**RECORDS SUPPLIED:**
****************

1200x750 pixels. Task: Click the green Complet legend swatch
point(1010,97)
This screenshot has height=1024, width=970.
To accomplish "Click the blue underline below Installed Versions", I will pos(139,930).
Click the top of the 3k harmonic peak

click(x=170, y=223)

****************

**EXERCISE REQUIREMENTS:**
The task requires each record above to be restated exactly.

**EXERCISE ANSWER:**
1200x750 pixels. Task: Click the green Complet legend swatch
point(1010,97)
This screenshot has height=1024, width=970.
To accomplish "Click the blue underline below Installed Versions", I will pos(139,930).
Click the top of the 3k harmonic peak

click(x=170, y=223)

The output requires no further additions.